Most Smartphones Will Be Mid-Price
Data from “The Smartphone Opportunity” indicates the majority of smartphones sold worldwide in 2016 will cost $151-$399, with the smallest share costing $400 and up. Although Juniper expects less expensive smartphones to exponentially grow in popularity, the white paper advises extremely few will cost anywhere near as low as the “ultra-low-cost handset” category of $26 or less.
3 Major Tech Trends on Horizon
Juniper expects three major developing technology trends to have a significant impact on the evolution of smartphones in the next five years: Near Field Communication (NFC), 3-D, and biometrics. Following are brief synopses of each technology trend.

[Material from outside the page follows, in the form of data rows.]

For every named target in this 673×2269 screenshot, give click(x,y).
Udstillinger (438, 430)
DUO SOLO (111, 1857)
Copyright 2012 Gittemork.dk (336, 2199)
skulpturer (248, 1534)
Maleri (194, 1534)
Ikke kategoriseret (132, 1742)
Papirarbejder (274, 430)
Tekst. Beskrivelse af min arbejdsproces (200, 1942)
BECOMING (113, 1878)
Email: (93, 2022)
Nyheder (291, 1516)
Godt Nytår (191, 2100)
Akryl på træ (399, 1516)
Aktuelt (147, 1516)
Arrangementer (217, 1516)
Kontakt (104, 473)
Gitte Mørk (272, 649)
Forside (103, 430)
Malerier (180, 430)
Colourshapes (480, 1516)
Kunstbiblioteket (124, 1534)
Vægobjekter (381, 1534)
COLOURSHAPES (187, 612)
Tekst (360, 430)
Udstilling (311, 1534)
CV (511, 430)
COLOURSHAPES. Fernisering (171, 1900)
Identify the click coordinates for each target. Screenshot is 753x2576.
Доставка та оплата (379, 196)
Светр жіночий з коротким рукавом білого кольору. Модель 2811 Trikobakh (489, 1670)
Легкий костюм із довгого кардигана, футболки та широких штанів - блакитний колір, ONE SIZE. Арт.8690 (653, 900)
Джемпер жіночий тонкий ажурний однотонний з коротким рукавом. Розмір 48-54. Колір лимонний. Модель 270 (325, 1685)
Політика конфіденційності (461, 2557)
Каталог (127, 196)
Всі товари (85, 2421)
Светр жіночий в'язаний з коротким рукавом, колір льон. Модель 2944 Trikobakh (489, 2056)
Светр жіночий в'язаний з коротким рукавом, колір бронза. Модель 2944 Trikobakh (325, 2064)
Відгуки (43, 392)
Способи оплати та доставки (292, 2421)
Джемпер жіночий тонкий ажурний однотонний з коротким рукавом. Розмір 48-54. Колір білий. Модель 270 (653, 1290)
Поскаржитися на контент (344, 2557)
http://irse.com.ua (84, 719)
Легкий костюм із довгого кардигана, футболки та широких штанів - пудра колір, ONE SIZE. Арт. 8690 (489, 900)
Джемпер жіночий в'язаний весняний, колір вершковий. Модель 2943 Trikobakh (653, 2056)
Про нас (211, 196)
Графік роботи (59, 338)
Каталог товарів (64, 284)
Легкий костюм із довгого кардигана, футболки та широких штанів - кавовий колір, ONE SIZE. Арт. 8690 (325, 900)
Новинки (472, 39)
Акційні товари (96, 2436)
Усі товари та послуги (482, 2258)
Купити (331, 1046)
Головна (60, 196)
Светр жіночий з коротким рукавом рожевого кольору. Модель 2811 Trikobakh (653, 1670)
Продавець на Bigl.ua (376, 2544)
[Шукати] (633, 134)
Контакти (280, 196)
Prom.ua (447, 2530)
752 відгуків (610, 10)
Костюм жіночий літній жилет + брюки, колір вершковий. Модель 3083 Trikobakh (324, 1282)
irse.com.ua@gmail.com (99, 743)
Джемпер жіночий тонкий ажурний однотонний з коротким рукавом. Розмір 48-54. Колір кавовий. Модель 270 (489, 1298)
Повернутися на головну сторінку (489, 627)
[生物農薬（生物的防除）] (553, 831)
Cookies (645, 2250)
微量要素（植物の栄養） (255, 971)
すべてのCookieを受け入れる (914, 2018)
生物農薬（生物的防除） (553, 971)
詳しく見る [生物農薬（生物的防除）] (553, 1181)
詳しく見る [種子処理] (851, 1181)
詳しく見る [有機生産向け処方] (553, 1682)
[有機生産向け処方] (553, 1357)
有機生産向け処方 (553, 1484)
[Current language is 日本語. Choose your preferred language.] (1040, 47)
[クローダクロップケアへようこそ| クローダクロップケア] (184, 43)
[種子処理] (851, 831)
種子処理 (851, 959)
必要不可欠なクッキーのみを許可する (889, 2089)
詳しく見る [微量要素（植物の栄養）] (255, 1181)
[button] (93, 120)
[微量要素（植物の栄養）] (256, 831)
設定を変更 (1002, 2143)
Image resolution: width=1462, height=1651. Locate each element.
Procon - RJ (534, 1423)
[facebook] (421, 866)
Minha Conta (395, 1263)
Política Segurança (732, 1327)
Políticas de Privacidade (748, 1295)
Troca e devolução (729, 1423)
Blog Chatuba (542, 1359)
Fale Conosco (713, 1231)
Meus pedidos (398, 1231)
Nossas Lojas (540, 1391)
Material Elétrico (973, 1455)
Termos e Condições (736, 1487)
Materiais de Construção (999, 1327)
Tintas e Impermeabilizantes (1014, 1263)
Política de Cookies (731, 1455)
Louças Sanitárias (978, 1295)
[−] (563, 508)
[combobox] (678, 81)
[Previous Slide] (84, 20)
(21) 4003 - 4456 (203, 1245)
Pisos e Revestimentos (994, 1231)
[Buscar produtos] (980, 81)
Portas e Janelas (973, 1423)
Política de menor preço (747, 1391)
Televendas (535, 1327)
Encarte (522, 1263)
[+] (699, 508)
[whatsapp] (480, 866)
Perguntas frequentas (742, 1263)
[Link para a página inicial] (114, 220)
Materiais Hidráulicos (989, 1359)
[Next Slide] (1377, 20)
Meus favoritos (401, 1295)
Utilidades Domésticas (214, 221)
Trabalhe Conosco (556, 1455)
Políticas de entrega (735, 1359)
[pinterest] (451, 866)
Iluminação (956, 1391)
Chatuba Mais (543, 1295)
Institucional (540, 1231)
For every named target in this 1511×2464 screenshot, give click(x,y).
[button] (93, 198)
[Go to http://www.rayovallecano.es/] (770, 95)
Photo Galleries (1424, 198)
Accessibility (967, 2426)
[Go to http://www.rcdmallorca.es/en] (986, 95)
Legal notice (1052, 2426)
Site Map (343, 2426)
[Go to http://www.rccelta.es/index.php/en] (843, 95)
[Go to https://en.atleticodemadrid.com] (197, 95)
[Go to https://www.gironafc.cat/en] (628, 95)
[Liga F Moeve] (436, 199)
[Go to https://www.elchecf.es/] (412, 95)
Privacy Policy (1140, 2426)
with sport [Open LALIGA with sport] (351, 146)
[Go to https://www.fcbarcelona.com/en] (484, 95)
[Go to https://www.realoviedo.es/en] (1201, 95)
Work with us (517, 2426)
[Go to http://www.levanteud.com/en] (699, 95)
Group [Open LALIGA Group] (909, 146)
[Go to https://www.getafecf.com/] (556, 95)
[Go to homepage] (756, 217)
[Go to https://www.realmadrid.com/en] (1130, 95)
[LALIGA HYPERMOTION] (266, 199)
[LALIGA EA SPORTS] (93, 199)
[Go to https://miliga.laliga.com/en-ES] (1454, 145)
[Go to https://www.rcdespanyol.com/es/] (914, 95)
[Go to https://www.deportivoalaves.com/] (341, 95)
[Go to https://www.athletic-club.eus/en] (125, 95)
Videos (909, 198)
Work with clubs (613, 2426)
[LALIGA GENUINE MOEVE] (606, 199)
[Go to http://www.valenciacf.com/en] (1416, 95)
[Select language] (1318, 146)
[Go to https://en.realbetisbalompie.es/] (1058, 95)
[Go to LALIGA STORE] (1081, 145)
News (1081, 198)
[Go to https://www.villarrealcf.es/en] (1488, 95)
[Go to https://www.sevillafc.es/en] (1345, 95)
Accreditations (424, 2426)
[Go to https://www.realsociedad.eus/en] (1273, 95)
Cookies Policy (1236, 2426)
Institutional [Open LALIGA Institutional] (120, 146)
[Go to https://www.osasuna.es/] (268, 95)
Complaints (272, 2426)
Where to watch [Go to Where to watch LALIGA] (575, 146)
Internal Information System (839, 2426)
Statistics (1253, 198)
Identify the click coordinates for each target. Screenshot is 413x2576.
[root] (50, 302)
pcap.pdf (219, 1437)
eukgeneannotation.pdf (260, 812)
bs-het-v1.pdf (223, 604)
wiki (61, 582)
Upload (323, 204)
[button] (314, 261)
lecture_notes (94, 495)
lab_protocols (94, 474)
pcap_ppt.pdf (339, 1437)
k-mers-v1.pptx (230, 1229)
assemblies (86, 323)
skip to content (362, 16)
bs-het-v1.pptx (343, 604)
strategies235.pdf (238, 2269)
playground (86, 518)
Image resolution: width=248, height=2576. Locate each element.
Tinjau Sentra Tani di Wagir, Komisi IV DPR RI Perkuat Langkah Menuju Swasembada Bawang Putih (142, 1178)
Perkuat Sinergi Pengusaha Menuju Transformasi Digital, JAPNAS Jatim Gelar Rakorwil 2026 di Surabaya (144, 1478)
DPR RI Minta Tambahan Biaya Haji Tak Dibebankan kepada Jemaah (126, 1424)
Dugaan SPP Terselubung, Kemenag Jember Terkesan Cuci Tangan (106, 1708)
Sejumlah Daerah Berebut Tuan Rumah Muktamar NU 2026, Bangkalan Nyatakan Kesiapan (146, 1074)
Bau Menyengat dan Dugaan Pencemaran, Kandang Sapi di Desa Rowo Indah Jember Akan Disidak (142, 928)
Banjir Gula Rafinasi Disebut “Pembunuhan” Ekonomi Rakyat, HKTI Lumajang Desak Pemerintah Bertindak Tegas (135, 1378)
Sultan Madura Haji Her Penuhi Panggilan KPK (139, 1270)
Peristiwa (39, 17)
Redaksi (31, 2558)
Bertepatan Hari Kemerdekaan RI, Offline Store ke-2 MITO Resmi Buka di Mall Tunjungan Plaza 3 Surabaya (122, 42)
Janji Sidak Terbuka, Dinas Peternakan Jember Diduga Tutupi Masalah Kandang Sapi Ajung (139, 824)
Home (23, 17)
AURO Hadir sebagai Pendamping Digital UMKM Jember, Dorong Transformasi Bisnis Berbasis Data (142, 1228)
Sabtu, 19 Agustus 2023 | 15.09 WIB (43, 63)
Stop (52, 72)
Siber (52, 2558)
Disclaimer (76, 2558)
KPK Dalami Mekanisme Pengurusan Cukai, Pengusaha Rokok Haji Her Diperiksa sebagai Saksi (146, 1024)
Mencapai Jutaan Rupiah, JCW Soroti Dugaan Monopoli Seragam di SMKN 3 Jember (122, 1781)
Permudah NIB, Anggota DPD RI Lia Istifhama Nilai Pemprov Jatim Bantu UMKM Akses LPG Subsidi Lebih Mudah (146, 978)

NFC Simplifies Smartphone Interaction
NFC enables simplified transactions, data exchange and connections with a touch. Smartphones enabled with NFC chips are expected to become “digital wallet” payment devices and/or keys, which should be additional selling points for the technology.
3-D Adds New Dimension
While 3-D-enabled smartphones are already starting to launch in a number of markets, Juniper predicts an increasing number of vendors will seek to add 3-D capabilities to help their products stand out in a crowded market. However, Juniper cautions several factors, including widespread embrace of other 3-D devices to create a general 3-D consumer culture, as well as adoption of 3-D technology by mobile game developers, will have a major impact on the development of 3-D smartphones.
Biometrics are methods for recognizing specific individuals based on one or more physical/behavioral traits. A key usage of biometrics for smartphones will likely be access control. Some smartphones with biometric security features based on attributes such as owner fingerprint have already been released, and Juniper says biometrics could also be integrated into mobile financial applications for heightened security.
Pew: Smartphone Penetration High among Young US Adults
Smartphone penetration has reached more than half (52%) of 18-to-29-year-old US adults, according to a July 2011 study from the Pew Research Center Internet & American Life Project. The study also reveals that 45% of 30-to-49-year-olds own smartphones, and this figure then drops by almost 50% to 24% among 50-to-64-year-olds. Overall, 35% of US adults own smartphones.